In Kürze
Qualität als Führungsaufgabe bedeutet, dass Vorgesetzte aktiv dafür verantwortlich sind, Qualität im Betrieb zu sichern und zu fördern. Das betrifft nicht nur Produkte, sondern auch Arbeitsbedingungen, Abläufe und den Umgang miteinander.
Definition
Qualitätssicherung gilt heute als eine der zentralen Aufgaben von Führungskräften. Hintergrund ist der wachsende internationale Wettbewerb, der Unternehmen dazu zwingt, ihre Qualität konsequent am Kunden auszurichten.
Ein umfassendes Qualitätsverständnis geht dabei über das fertige Produkt hinaus. Es umfasst vier Bereiche:
- Produkte und Dienstleistungen
- Arbeitsbedingungen
- Prozesse und Verfahren
- Außenbeziehungen des Unternehmens
Qualität wird dabei als Einhaltung von Vereinbarungen zwischen Lieferanten und Kunden verstanden — sowohl innerhalb als auch außerhalb des Unternehmens. Ein solches ganzheitliches Qualitätsmanagement senkt Kosten und steigert gleichzeitig die Qualität.
Vorgesetzte tragen eine besondere Verantwortung: Sie müssen sich mit dem Qualitätskonzept ihres Unternehmens identifizieren, förderliche Rahmenbedingungen schaffen und als Vorbild auftreten. Ein teamorientierter Führungsstil ist dabei ausdrücklich gefragt.

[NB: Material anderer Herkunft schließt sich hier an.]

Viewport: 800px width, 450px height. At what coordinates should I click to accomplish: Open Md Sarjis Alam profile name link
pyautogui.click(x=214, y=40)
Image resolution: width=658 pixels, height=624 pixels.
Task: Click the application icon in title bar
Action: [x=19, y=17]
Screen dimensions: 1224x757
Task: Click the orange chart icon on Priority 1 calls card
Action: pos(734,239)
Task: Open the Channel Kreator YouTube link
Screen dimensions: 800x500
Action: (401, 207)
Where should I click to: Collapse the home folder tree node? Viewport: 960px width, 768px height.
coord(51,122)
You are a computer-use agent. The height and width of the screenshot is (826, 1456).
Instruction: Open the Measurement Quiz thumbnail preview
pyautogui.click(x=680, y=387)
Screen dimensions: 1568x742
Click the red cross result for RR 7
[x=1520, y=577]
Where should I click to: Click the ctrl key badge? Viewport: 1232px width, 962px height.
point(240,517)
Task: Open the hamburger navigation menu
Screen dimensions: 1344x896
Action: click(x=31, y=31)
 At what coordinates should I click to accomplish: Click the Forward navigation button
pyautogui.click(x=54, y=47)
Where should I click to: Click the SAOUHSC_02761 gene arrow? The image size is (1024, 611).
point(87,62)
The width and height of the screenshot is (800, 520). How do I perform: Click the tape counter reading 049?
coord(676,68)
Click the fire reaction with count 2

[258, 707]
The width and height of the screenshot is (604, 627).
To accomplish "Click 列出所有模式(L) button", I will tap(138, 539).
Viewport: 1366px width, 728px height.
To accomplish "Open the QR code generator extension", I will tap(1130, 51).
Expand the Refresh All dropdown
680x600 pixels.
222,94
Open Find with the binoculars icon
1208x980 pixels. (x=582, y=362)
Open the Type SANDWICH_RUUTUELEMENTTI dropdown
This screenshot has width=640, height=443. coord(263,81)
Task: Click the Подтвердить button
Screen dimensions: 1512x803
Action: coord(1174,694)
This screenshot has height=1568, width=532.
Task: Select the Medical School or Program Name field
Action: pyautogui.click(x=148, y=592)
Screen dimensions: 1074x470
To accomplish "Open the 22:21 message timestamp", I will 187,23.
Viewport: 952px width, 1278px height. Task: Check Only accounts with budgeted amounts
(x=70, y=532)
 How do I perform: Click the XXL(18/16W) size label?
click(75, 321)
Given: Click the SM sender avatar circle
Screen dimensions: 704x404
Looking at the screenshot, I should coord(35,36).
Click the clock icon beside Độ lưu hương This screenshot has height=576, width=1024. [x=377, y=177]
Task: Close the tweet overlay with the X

Mitarbeiter sollen aktiv eingebunden werden. Dafür stehen verschiedene Instrumente zur Verfügung:
- Qualitätsgespräche — fördern den Dialog zwischen Führungskraft und Mitarbeitenden
- Projektgruppen — prüfen, welche Probleme sich gemeinsam im Team lösen lassen
- Freiwillige Qualitätszirkel — unterstützen den Gesamtprozess und die Personalentwicklung
- Methoden der Gruppenarbeit und Ideenfindung — helfen, Ursachen systematisch zu analysieren und Verbesserungen umzusetzen
Ziel ist es, durch gemeinsames Handeln positive Effekte sowohl für das Unternehmen als auch für die Beschäftigten zu erzielen.